Operação prende nove pessoas no Nordeste

A RFB (Receita Federal do Brasil) e a Polícia Federal deflagraram na terça-feira (23/3) uma operação para desarticular uma quadrilha acusada de fraudar declarações de IRPF (Imposto de Renda de Pessoa Física) para obtenção de restituições indevidas. A quadrilha atuava em Teresina, no Piauí, e em parte do Maranhão, mas os golpes eram aplicados em servidores públicos espalhados em todo o país. A ação foi coordenada pelo Escritório de Pesquisa e Investigação da 3ª Região Fiscal em parceria com a PF.

A Polícia Federal já realizou 40 oitivas, e nove pessoas foram presas. Segundo o delegado da Receita Federal do Brasil em Teresina, Auditor-Fiscal João Batista Barros, a investigação caminha agora no sentido e verificar quem são os mentores do esquema. “A partir dos depoimentos das nove pessoas que foram presas, a polícia já detectou indícios de que há outros integrantes dentro da hierarquia da quadrilha que talvez sejam os mentores do esquema”, informou o delegado.

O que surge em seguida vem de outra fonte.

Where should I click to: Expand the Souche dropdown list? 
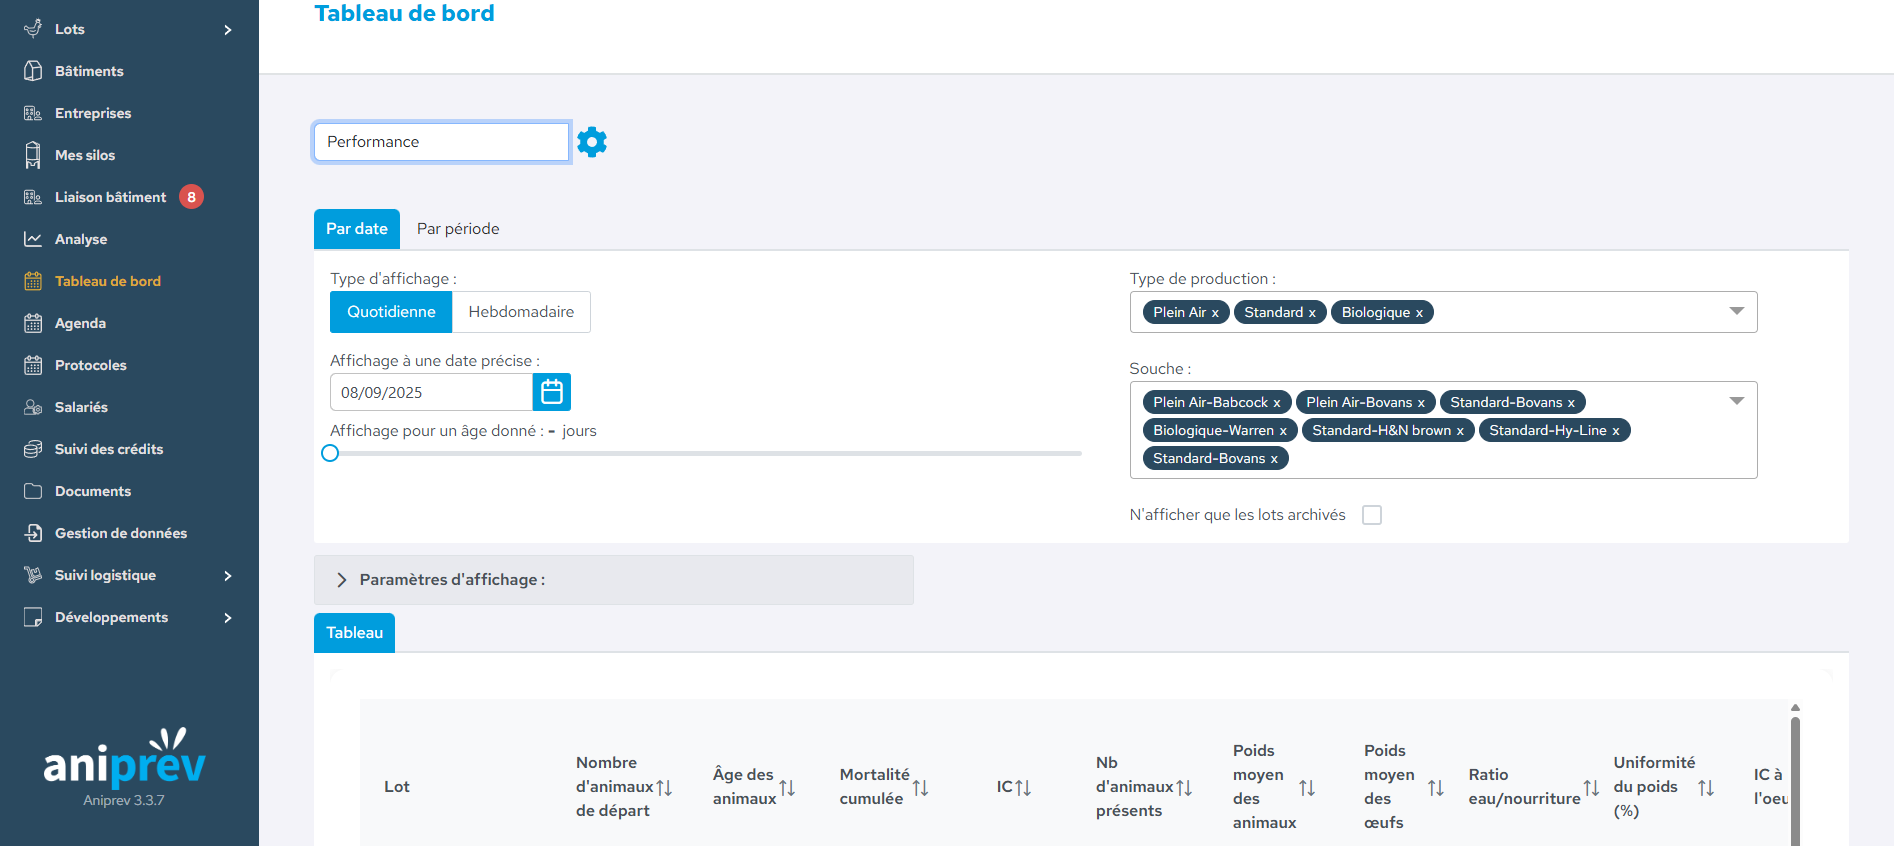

As vítimas eram pessoas com salários superiores a R$ 200 mil ao ano, como servidores do Senado e juízes. O primeiro indício de fraude foi constatado em uma agência bancária no Maranhão. Cada restituição fraudulenta chegava a R$ 5 mil. Os valores restituídos indevidamente eram sacados por integrantes da quadrilha que usavam procurações ou documentos falsos.

As investigações duraram cerca de um ano e resultaram na identificação de crimes de falsificação de documento público, falsidade ideológica, formação de quadrilha, sonegação fiscal e crime contra a ordem tributária.

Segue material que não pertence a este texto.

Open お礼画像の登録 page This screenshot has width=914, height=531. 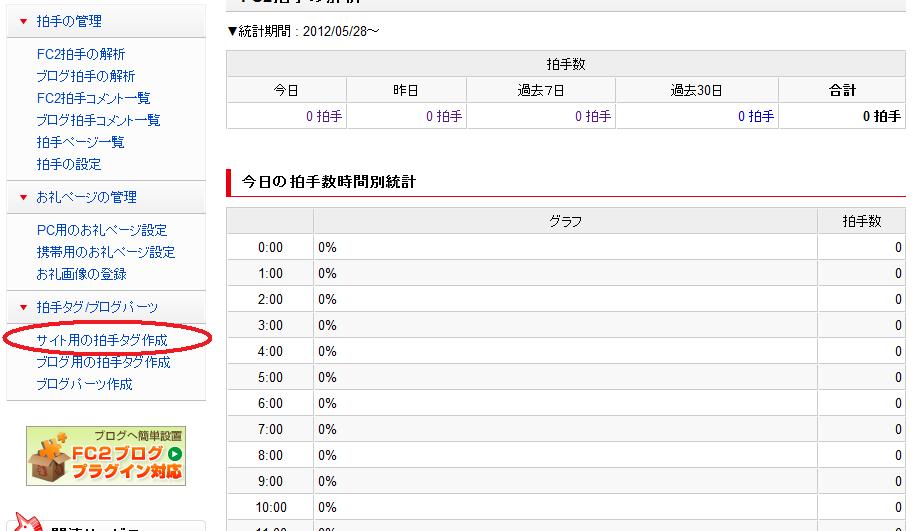pyautogui.click(x=81, y=274)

A operação contou com a participação de oito Auditores-Fiscais e 60 policiais. O nome da operação – Hiena – faz alusão ao único animal que enfrenta o Leão. Ela faz parte da operação Fontana di Trevi, que descobriu fraude de R$ 13 milhões contra a Receita Federal do Brasil, praticada por 20 prefeituras localizadas no Piauí, Maranhão e Ceará.